On Friday, June 30, 2017, the Minneapolis City Council passed a $15 minimum wage ordinance on a vote of 11-1, amending Title 2, Chapter 40 of the Minneapolis Code of Ordinances relating to Administration: Workplace Regulations (link is to the draft ordinance). The Ordinance requires that large employers (100 or more employees) pay Minneapolis workers $15 per hour by July 1, 2022, and small employers pay $15 per hour by July 1, 2024, over a 5 and 7 year phase-in period (see table below). As with State law, employers may not take a tip credit for hospitality workers. So what does this mean? Only time will tell, but it may be a “be careful what you wish for” situation, similar to what Maine has recently went through. Restaurant employers in Maine saw a hit in their tips only a few weeks after that $12 minimum wage ordnance passed (even despite the fact that the higher wages didn’t yet go into effect), causing the Maine Senate and House to vote overwhelmingly in favor to repeal and restore the tip credit, which Governor LePage has indicated he will sign into law (there are a few more votes and steps in the process).

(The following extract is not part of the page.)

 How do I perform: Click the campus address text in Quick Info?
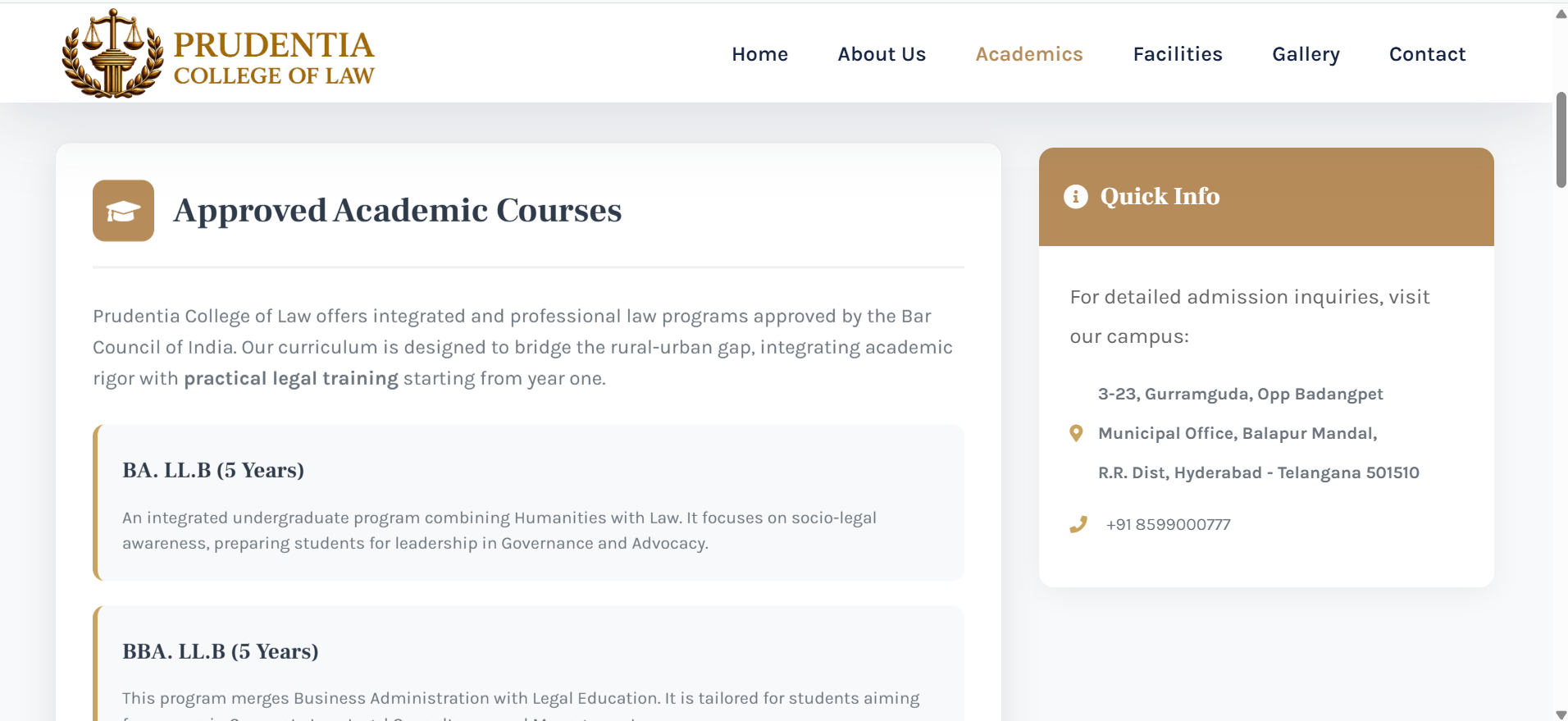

Who/What Does the Ordinance Apply To?
All employees (full-time, part-time, joint or temporary) are counted to determine size. A franchise is a large employer (no matter how many employees at a single location) if the brand has at least 10 national locations (no matter who operates the franchise). A full service restaurant in Minneapolis, with fewer than 10 national locations is a single employer. State, County, and local governments (except the City of Minneapolis) are exempt from the $15 minimum wage requirement. Notably, and ripe for debate (similar to the sick and safe leave ordinance that since has been limited to employers with an actual work location in the City), is the requirement that it applies to “all time worked within the geographic boundaries of the city”. Employees who work outside the City, but perform at least two (2) hours per week or more in Minneapolis, are covered by this ordinance.

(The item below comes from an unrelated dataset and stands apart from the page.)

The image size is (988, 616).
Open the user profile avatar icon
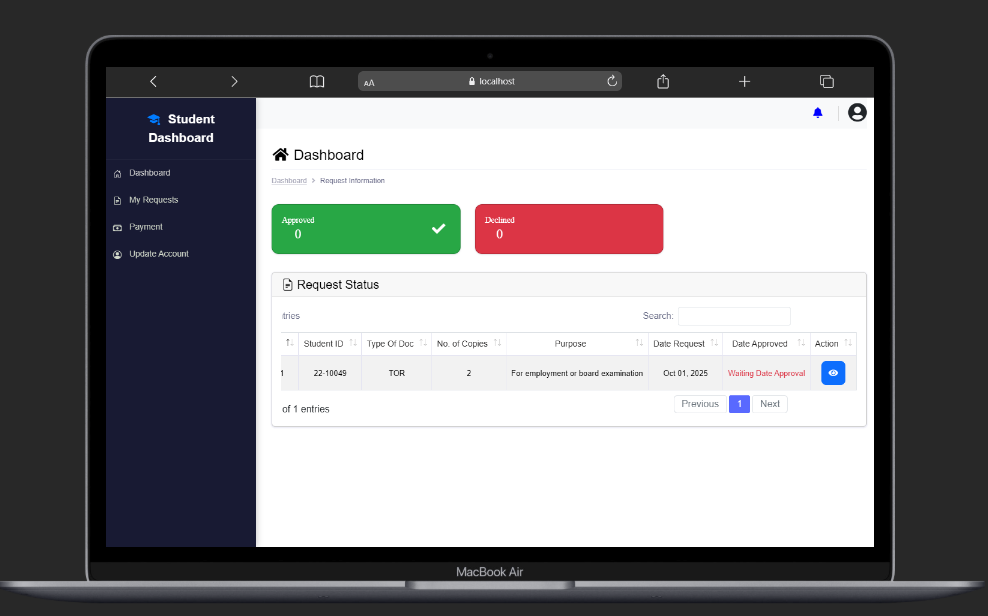pyautogui.click(x=857, y=113)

Important for construction and other transportation industries typically passing through: “Time spent in the city solely for the purpose of travelling through the city from a point of origin outside the city to a destination outside the city, with no employment-related or commercial stops in the city, except for refueling or the employee’s personal meals or errands, is not covered by this article.” Thus, a charter bus picking up kids in Minneapolis for summer camps, but located elsewhere could be covered if that driver spends more than 2 hours in the City. A caterer from outside the City who is contracted to cater a party in the City could be covered, as could a construction company that delivers materials into the City. In short, as enacted, it seems the ordinance is going to affect a whole lot of employers located outside the City boundaries.
When Are the Wages Due?
The current tiered phase-in hourly wages are as follows:
|Date||Large business: five years||Small business: seven years|
|Jan. 1, 2018||$10||No increase|
|July 1, 2018||$11.25||$10.25|
|July 1, 2019||$12.25||$11|
|July 1, 2020||$13.25||$11.75|
|July 1, 2021||$14.25||$12.50|
|July 1, 2022||$15||$13.50|
|July 1, 2023||$15 indexed to inflation||$14.50|
|July 1, 2024||$15 indexed to inflation||$15|
There is a 90 day training wage for employees under the age of 20 of 85% of minimum wage.
What Happens Next?
The Minneapolis Department of Civil Rights is in charge of enforcement, though the Ordinance does allow a private right of action (employers may be sued by individuals for failing to pay the proper minimum wage). Employers must post notice of these rights, similar to the other State required notices. As with the sick and safe leave ordinance, chances are that St. Paul and Duluth are not far behind.